■ Input material
----
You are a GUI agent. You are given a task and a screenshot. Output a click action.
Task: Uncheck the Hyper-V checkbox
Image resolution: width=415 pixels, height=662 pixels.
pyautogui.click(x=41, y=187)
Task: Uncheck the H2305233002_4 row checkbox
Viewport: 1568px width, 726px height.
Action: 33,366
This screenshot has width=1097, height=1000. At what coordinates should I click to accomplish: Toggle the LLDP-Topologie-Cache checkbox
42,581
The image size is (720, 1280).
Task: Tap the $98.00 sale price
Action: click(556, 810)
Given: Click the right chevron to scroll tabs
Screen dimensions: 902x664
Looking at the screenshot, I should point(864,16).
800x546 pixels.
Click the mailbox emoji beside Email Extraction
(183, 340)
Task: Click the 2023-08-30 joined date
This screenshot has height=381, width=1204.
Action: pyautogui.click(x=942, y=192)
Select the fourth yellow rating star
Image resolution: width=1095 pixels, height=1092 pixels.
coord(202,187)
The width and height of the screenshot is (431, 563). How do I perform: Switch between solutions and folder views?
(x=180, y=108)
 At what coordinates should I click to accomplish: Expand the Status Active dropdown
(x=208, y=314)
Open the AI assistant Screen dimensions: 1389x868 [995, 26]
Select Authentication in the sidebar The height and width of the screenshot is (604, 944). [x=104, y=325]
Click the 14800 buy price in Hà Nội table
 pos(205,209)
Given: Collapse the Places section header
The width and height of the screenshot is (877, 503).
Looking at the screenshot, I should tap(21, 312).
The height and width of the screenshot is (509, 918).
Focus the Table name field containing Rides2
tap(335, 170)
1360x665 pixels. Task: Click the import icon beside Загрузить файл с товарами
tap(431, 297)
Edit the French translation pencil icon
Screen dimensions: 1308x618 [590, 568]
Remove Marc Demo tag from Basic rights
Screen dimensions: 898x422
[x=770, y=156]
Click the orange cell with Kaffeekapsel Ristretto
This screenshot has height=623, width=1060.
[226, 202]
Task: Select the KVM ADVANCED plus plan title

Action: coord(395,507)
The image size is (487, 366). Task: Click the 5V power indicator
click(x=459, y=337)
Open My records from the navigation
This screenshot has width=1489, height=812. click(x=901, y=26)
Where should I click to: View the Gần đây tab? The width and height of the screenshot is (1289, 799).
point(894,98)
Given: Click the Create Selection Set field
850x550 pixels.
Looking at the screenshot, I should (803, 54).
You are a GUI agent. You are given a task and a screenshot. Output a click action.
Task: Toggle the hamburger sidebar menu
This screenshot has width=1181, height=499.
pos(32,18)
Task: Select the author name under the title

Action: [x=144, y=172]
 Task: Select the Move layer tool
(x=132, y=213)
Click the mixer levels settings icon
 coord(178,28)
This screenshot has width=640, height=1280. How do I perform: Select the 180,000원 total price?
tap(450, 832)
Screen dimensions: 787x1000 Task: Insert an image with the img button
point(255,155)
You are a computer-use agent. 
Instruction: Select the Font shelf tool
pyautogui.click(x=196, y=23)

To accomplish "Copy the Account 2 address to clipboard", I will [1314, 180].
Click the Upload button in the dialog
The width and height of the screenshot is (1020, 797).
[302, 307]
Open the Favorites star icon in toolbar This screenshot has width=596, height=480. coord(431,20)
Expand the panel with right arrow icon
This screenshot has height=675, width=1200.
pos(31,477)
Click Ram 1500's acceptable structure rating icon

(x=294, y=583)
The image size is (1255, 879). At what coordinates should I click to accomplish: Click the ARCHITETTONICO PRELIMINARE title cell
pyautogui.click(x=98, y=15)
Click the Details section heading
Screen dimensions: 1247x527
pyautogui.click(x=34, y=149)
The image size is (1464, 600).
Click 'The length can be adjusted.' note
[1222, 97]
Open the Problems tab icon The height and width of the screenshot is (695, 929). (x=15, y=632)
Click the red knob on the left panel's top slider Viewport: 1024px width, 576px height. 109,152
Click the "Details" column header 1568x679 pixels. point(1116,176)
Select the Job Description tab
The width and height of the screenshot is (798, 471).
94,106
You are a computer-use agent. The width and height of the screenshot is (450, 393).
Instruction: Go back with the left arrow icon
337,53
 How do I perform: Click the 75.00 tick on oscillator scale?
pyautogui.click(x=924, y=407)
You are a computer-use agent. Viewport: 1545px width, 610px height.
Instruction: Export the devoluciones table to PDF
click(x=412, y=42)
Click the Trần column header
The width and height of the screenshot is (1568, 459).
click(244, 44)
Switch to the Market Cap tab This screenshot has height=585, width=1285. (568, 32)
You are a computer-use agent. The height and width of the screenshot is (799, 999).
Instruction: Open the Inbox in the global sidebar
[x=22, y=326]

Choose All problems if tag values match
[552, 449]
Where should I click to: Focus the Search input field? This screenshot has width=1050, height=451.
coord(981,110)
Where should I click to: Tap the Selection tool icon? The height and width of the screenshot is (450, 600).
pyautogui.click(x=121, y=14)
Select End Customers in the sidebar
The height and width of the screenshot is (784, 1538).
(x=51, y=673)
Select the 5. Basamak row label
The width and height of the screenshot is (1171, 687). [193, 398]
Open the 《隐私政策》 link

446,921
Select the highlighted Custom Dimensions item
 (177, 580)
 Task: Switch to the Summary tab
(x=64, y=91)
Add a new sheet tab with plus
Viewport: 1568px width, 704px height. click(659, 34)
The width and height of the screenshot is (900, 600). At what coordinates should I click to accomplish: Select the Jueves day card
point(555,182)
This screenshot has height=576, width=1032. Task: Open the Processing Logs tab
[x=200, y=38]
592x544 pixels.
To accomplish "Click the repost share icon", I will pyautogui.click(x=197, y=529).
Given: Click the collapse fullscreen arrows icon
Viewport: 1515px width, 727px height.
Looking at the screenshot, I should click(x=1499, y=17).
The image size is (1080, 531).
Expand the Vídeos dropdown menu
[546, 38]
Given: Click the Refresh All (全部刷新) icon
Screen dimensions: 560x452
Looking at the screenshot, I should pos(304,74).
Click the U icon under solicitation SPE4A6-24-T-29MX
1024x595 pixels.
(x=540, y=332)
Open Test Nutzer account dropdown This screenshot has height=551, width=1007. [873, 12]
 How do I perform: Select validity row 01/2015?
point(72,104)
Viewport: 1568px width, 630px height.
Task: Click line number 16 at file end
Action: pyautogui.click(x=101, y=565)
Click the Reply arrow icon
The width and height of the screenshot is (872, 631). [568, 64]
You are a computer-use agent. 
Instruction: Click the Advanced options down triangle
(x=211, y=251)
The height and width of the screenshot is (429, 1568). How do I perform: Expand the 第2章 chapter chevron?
----
■ Problem description
Nothing but an exact transcription of the records is expected.

■ Output below
You are a GUI agent. You are given a task and a screenshot. Output a click action.
Task: Uncheck the Hyper-V checkbox
Image resolution: width=415 pixels, height=662 pixels.
pyautogui.click(x=41, y=187)
Task: Uncheck the H2305233002_4 row checkbox
Viewport: 1568px width, 726px height.
Action: 33,366
This screenshot has width=1097, height=1000. At what coordinates should I click to accomplish: Toggle the LLDP-Topologie-Cache checkbox
42,581
The image size is (720, 1280).
Task: Tap the $98.00 sale price
Action: click(556, 810)
Given: Click the right chevron to scroll tabs
Screen dimensions: 902x664
Looking at the screenshot, I should point(864,16).
800x546 pixels.
Click the mailbox emoji beside Email Extraction
(183, 340)
Task: Click the 2023-08-30 joined date
This screenshot has height=381, width=1204.
Action: pyautogui.click(x=942, y=192)
Select the fourth yellow rating star
Image resolution: width=1095 pixels, height=1092 pixels.
coord(202,187)
The width and height of the screenshot is (431, 563). How do I perform: Switch between solutions and folder views?
(x=180, y=108)
 At what coordinates should I click to accomplish: Expand the Status Active dropdown
(x=208, y=314)
Open the AI assistant Screen dimensions: 1389x868 [995, 26]
Select Authentication in the sidebar The height and width of the screenshot is (604, 944). [x=104, y=325]
Click the 14800 buy price in Hà Nội table
 pos(205,209)
Given: Collapse the Places section header
The width and height of the screenshot is (877, 503).
Looking at the screenshot, I should tap(21, 312).
The height and width of the screenshot is (509, 918).
Focus the Table name field containing Rides2
tap(335, 170)
1360x665 pixels. Task: Click the import icon beside Загрузить файл с товарами
tap(431, 297)
Edit the French translation pencil icon
Screen dimensions: 1308x618 [590, 568]
Remove Marc Demo tag from Basic rights
Screen dimensions: 898x422
[x=770, y=156]
Click the orange cell with Kaffeekapsel Ristretto
This screenshot has height=623, width=1060.
[226, 202]
Task: Select the KVM ADVANCED plus plan title

Action: coord(395,507)
The image size is (487, 366). Task: Click the 5V power indicator
click(x=459, y=337)
Open My records from the navigation
This screenshot has width=1489, height=812. click(x=901, y=26)
Where should I click to: View the Gần đây tab? The width and height of the screenshot is (1289, 799).
point(894,98)
Given: Click the Create Selection Set field
850x550 pixels.
Looking at the screenshot, I should (803, 54).
You are a GUI agent. You are given a task and a screenshot. Output a click action.
Task: Toggle the hamburger sidebar menu
This screenshot has width=1181, height=499.
pos(32,18)
Task: Select the author name under the title

Action: [x=144, y=172]
 Task: Select the Move layer tool
(x=132, y=213)
Click the mixer levels settings icon
 coord(178,28)
This screenshot has width=640, height=1280. How do I perform: Select the 180,000원 total price?
tap(450, 832)
Screen dimensions: 787x1000 Task: Insert an image with the img button
point(255,155)
You are a computer-use agent. 
Instruction: Select the Font shelf tool
pyautogui.click(x=196, y=23)

To accomplish "Copy the Account 2 address to clipboard", I will [1314, 180].
Click the Upload button in the dialog
The width and height of the screenshot is (1020, 797).
[302, 307]
Open the Favorites star icon in toolbar This screenshot has width=596, height=480. coord(431,20)
Expand the panel with right arrow icon
This screenshot has height=675, width=1200.
pos(31,477)
Click Ram 1500's acceptable structure rating icon

(x=294, y=583)
The image size is (1255, 879). At what coordinates should I click to accomplish: Click the ARCHITETTONICO PRELIMINARE title cell
pyautogui.click(x=98, y=15)
Click the Details section heading
Screen dimensions: 1247x527
pyautogui.click(x=34, y=149)
The image size is (1464, 600).
Click 'The length can be adjusted.' note
[1222, 97]
Open the Problems tab icon The height and width of the screenshot is (695, 929). (x=15, y=632)
Click the red knob on the left panel's top slider Viewport: 1024px width, 576px height. 109,152
Click the "Details" column header 1568x679 pixels. point(1116,176)
Select the Job Description tab
The width and height of the screenshot is (798, 471).
94,106
You are a computer-use agent. The width and height of the screenshot is (450, 393).
Instruction: Go back with the left arrow icon
337,53
 How do I perform: Click the 75.00 tick on oscillator scale?
pyautogui.click(x=924, y=407)
You are a computer-use agent. Viewport: 1545px width, 610px height.
Instruction: Export the devoluciones table to PDF
click(x=412, y=42)
Click the Trần column header
The width and height of the screenshot is (1568, 459).
click(244, 44)
Switch to the Market Cap tab This screenshot has height=585, width=1285. (568, 32)
You are a computer-use agent. The height and width of the screenshot is (799, 999).
Instruction: Open the Inbox in the global sidebar
[x=22, y=326]

Choose All problems if tag values match
[552, 449]
Where should I click to: Focus the Search input field? This screenshot has width=1050, height=451.
coord(981,110)
Where should I click to: Tap the Selection tool icon? The height and width of the screenshot is (450, 600).
pyautogui.click(x=121, y=14)
Select End Customers in the sidebar
The height and width of the screenshot is (784, 1538).
(x=51, y=673)
Select the 5. Basamak row label
The width and height of the screenshot is (1171, 687). [193, 398]
Open the 《隐私政策》 link

446,921
Select the highlighted Custom Dimensions item
 (177, 580)
 Task: Switch to the Summary tab
(x=64, y=91)
Add a new sheet tab with plus
Viewport: 1568px width, 704px height. click(659, 34)
The width and height of the screenshot is (900, 600). At what coordinates should I click to accomplish: Select the Jueves day card
point(555,182)
This screenshot has height=576, width=1032. Task: Open the Processing Logs tab
[x=200, y=38]
592x544 pixels.
To accomplish "Click the repost share icon", I will pyautogui.click(x=197, y=529).
Given: Click the collapse fullscreen arrows icon
Viewport: 1515px width, 727px height.
Looking at the screenshot, I should click(x=1499, y=17).
The image size is (1080, 531).
Expand the Vídeos dropdown menu
[546, 38]
Given: Click the Refresh All (全部刷新) icon
Screen dimensions: 560x452
Looking at the screenshot, I should pos(304,74).
Click the U icon under solicitation SPE4A6-24-T-29MX
1024x595 pixels.
(x=540, y=332)
Open Test Nutzer account dropdown This screenshot has height=551, width=1007. [873, 12]
 How do I perform: Select validity row 01/2015?
point(72,104)
Viewport: 1568px width, 630px height.
Task: Click line number 16 at file end
Action: pyautogui.click(x=101, y=565)
Click the Reply arrow icon
The width and height of the screenshot is (872, 631). [568, 64]
You are a computer-use agent. 
Instruction: Click the Advanced options down triangle
(x=211, y=251)
The height and width of the screenshot is (429, 1568). How do I perform: Expand the 第2章 chapter chevron?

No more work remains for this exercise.